Your goal.
The answer must restate the listing word for word, without its images.
--- --- ---
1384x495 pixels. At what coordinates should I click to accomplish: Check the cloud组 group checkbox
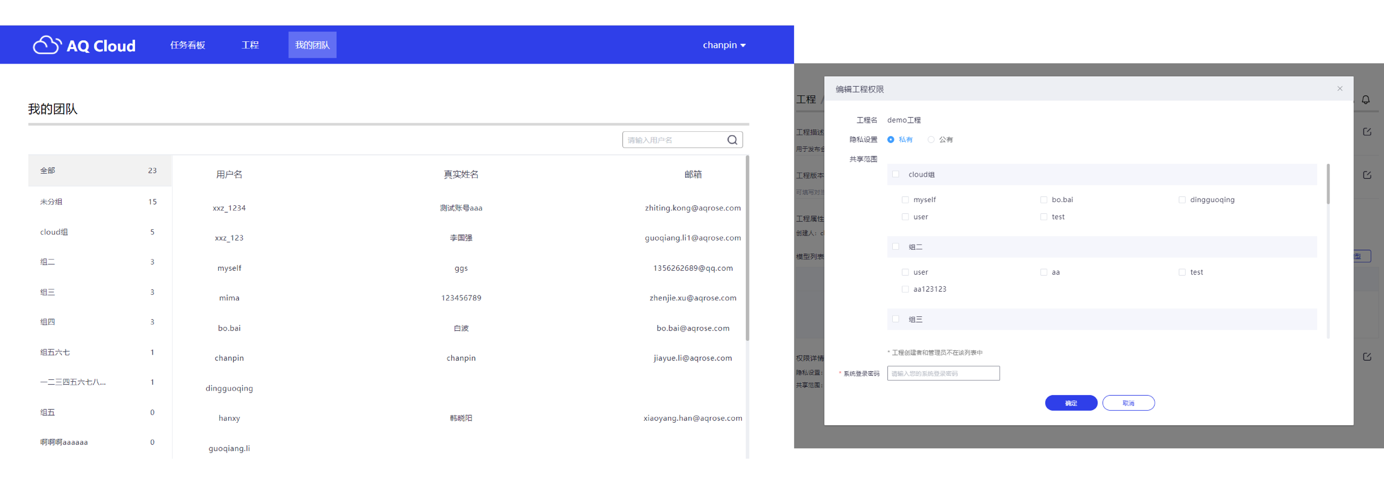[x=896, y=174]
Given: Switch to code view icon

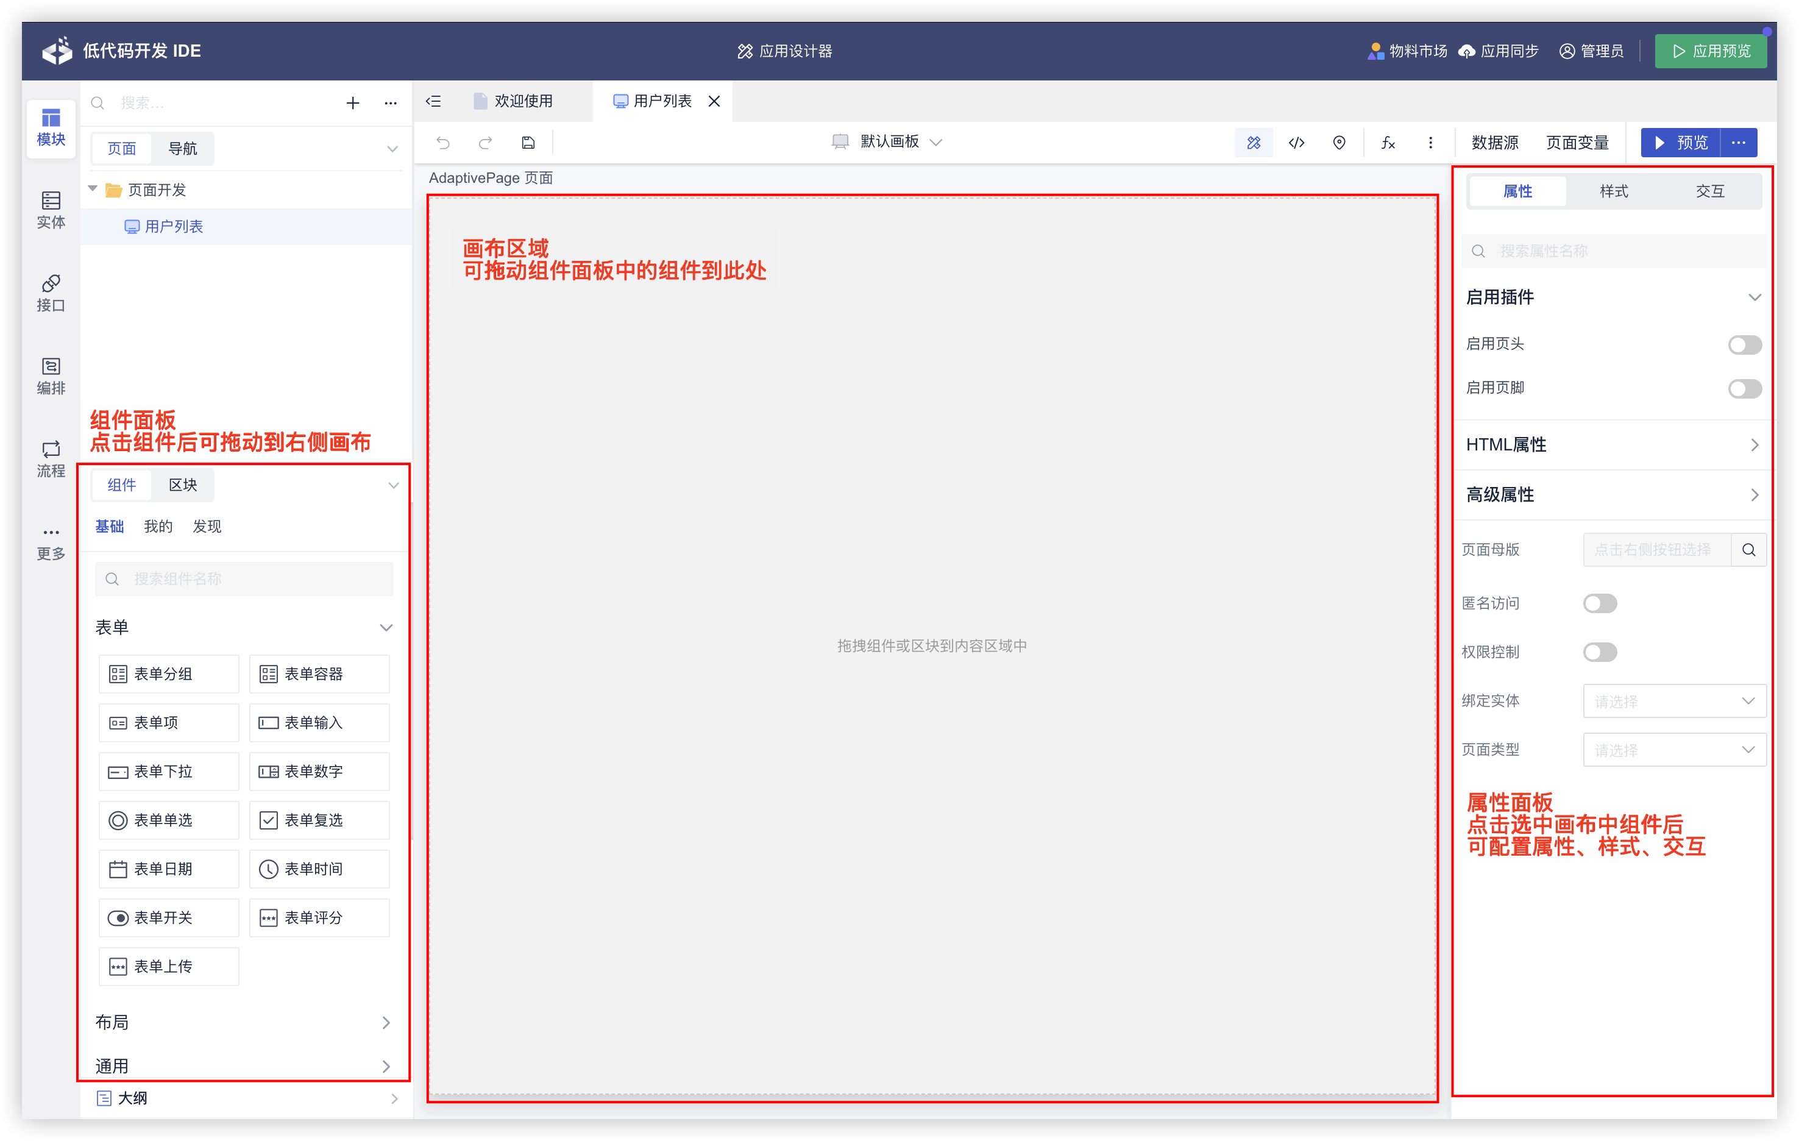Looking at the screenshot, I should pos(1296,143).
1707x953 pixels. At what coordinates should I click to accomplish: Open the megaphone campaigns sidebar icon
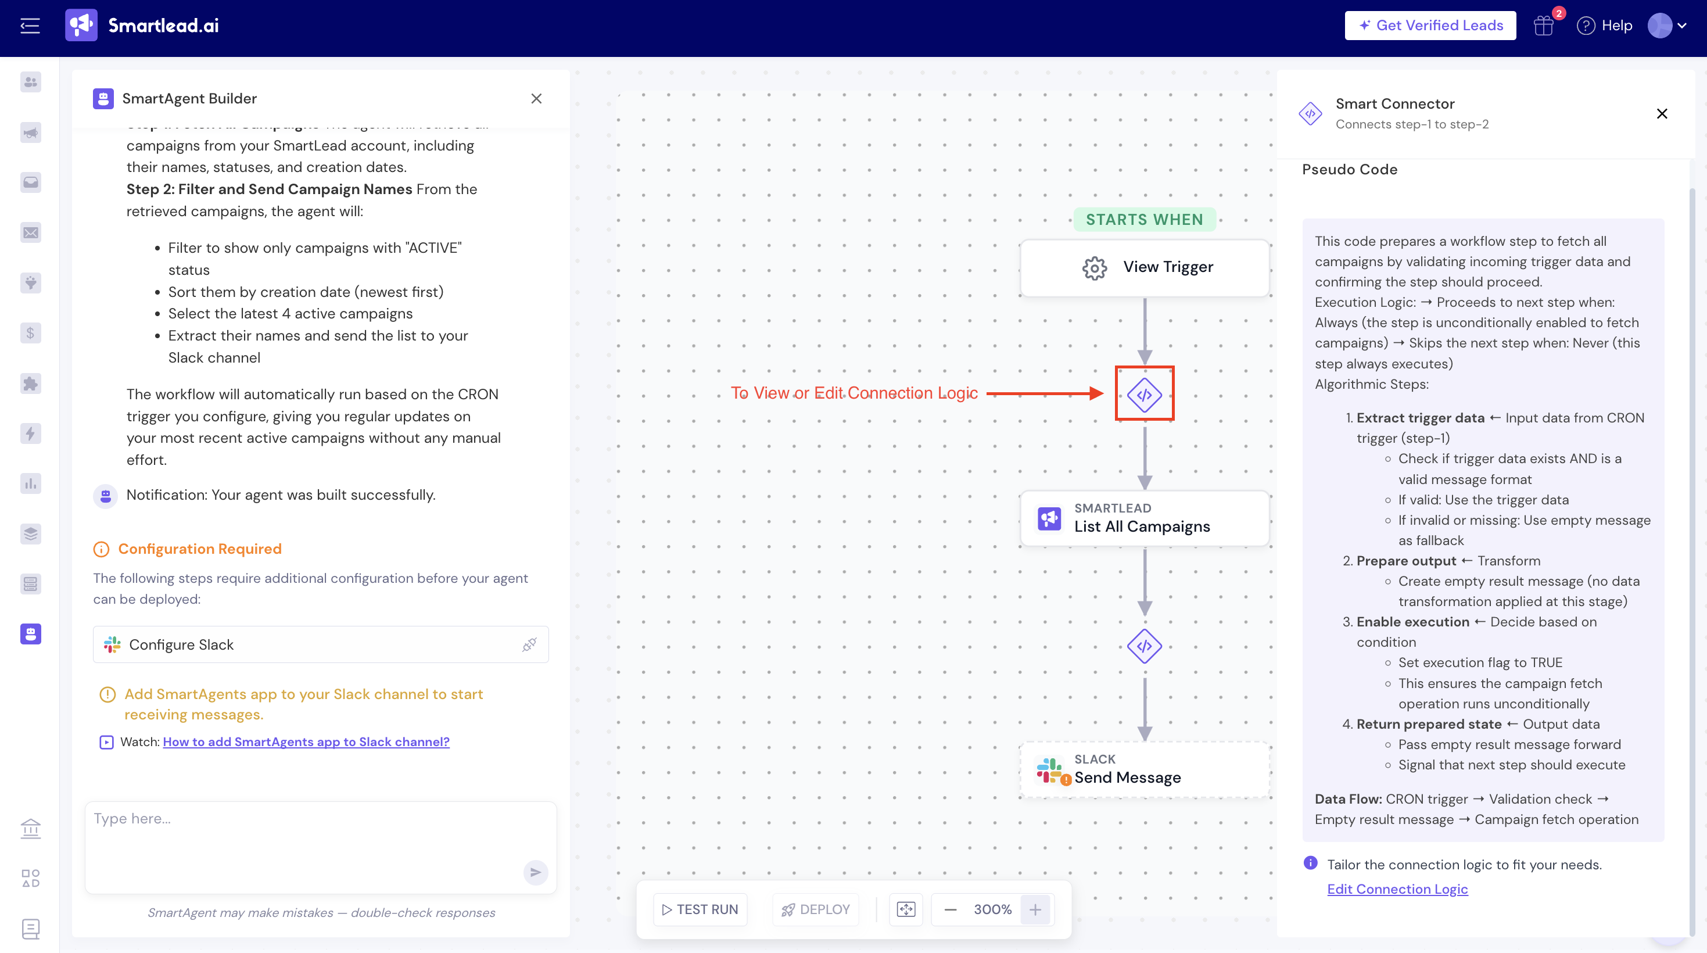[30, 133]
--- --- ---
Task result.
1384x495 pixels. At what coordinates should I click to accomplish: Check the cloud组 group checkbox
[x=896, y=174]
Given: Switch to code view icon

Looking at the screenshot, I should pos(1296,143).
1707x953 pixels. At what coordinates should I click to accomplish: Open the megaphone campaigns sidebar icon
[30, 133]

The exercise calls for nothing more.